Exercise text:
********

Rahul Gandhi is not even a politician

 
 
Opinion

Rahul Gandhi is Not Even a 12/3.5 Politician

 
(Ashok Malik is a columnist and writer living in Delhi)

Why do political parties exist? At their essence, they seek enough votes to run and mould the government and get the government to act on their ideas for society and the public. As such, for senior Congress leader Digvijaya Singh to suggest, as he did in an interview to NDTV, that Rahul Gandhi’s motivation is to “fight injustice … [and] fight for the poor, the downtrodden and underprivileged” but is not to take executive responsibility is not just contradictory, it is hypocritical.

If Rahul has a deep desire to “fight injustice”, he can do it in many ways. He can write newspaper articles, he can set up an NGO, he can make art-house films. For better or worse, he has chosen to enter politics and has chosen the platform of a political party. As such, it is incumbent upon him to take this party to power and to lead it from the front, pushing ahead with what he considers are his policy innovations.

In the same interview, Singh spoke of the need to win back “young voters who went against us [in the recent elections]” and of the need to “reinvent our programmes”. All of this – the need to win over alienated voters, reinvent programmes and win elections, the need to use government to fulfill party programmes (“fight for the poor, the downtrodden and underprivileged”, if you take Singh at face value) – is part of a political leader’s job. He can’t pick and choose.

Narendra Modi couldn’t get away by arguing he had excellent ideas for governance and development but somebody else in the BJP had to win the election for him. All of the responsibilities were his – the designing of an election platform, the convincing of voters, the winning of a mandate and, now, governance. It’s a tough job but politics, anywhere in the world and in any competitive democracy, is never easy. The one exception to this rule seems to be Rahul Gandhi, the world’s best-known part-time politician. Far from being a 24/7 politician, he’s not even a 12/3.5.

********

Task brief: What does the column call Rahul Gandhi? The data are not needed for this exercise.

Provided information:
********

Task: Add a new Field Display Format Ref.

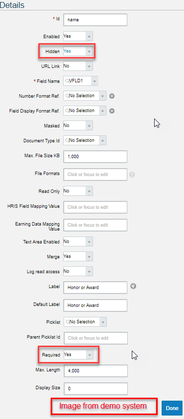Action: (x=112, y=111)
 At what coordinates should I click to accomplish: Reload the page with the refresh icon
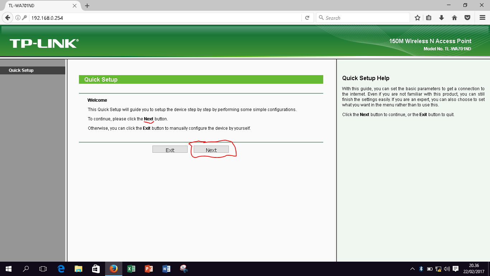point(307,17)
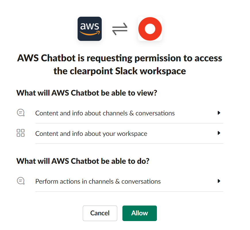The width and height of the screenshot is (250, 230).
Task: Click the AWS logo icon
Action: [x=89, y=29]
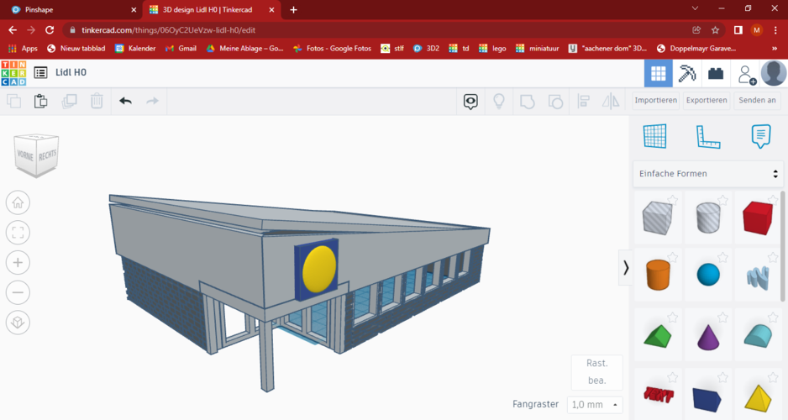The width and height of the screenshot is (788, 420).
Task: Switch to Bricks mode icon
Action: (x=716, y=74)
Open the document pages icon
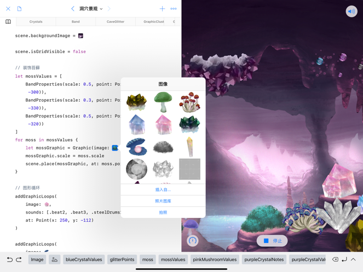Viewport: 363px width, 272px height. click(x=19, y=9)
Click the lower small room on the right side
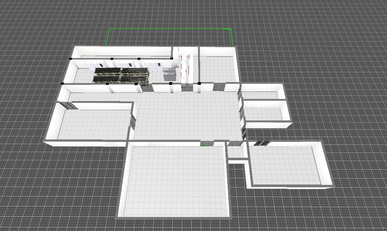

********

Task response: The world's best-known part-time politician.